I know what you’re thinking, “Stats don’t tell the whole story”. You’re right, they don’t, but they do tell a story. The story is that it doesn’t matter if the player is undersized or if he shoots unorthodox. If the player cleans the boards every night out on a consistent basis in college, there’s a great chance he can do it in the NBA.
If the player can penetrate, get assists, and or score every night efficiently then he has a better chance of doing it on an NBA team than most. The video on a player either confirms or disproves the stats.
Its like that whole scene in the movie, “Moneyball” when actor Brad Pitt (playing the Oakland Athletics General Manager, Billie Beane) was trying to implement a new way of scouting players. Beane’s experienced scouting staff scoffed at his approach and was trying to replace a superstar player with another superstar player.
But Beane knew that it wasn’t possible. Instead, he focused on statistical facts. It all came to a head when he reinforced the notion to his most senior scout that it doesn’t matter how a player gets on base, as long as he gets on base, they could use him. The same logic applies to this method of scouting.
This summer, when the Mavericks were announcing their Summer League roster, I took note and statistically (with video) analyzed each player. Two names jumped out of the page: Kyle Collinsworth and Jameel Warney.

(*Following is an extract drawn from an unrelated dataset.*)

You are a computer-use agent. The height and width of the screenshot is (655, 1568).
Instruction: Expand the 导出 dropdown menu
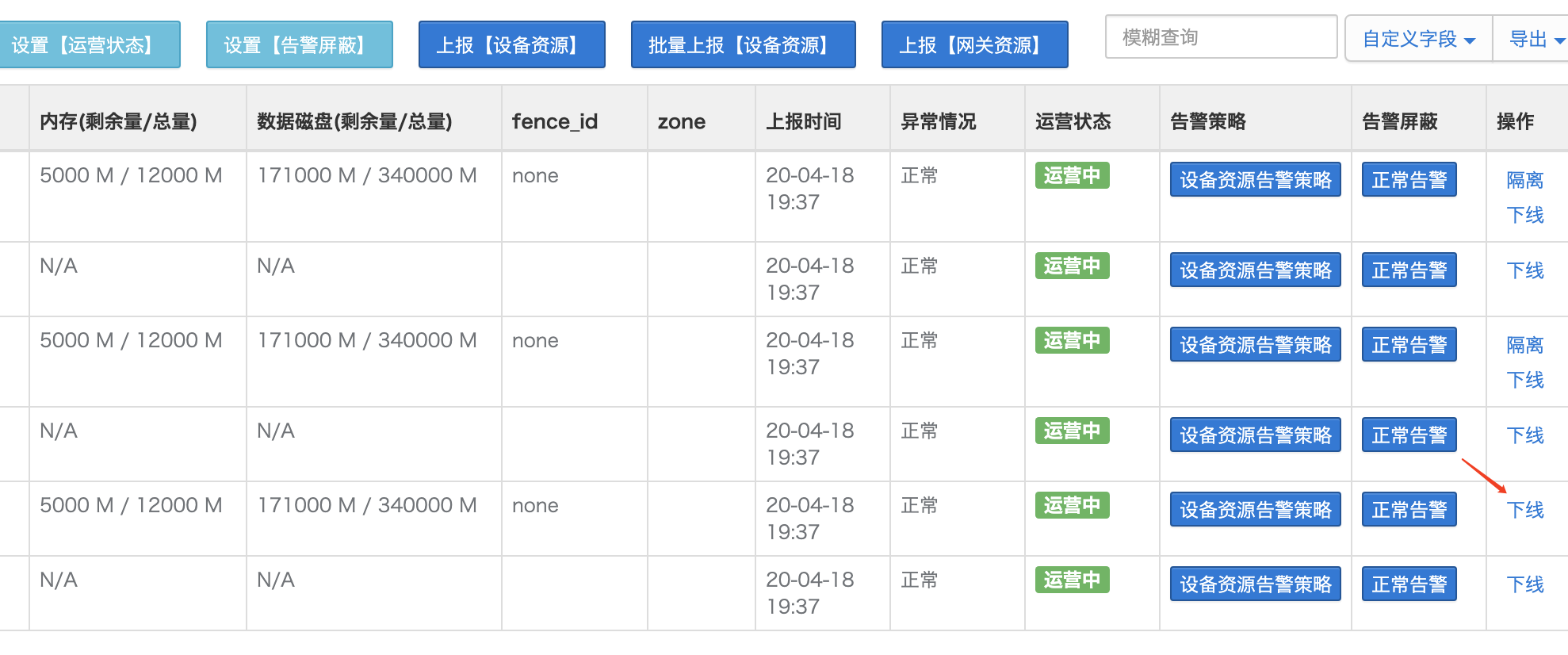point(1535,39)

My method of studying their stats had them as the two players to watch for and were my favorites to make the team. Here’s how the method works: Add up the averages of all vital stats, points, rebounds, assists, blocks, and steals. Then, divide that amount from the average of minutes played.
The bigger the number above zero, the better production. I’ve created a nice infographic (Collinsworth’s stats on the left and Warney’s on the right) to help follow along and make you a better fan. You’re welcome.
Next: Getting Excited for Andrew Bogut
With training camp getting underway in just a few weeks, keep an eye on Collinsworth and Warney as they could surprise many people come October.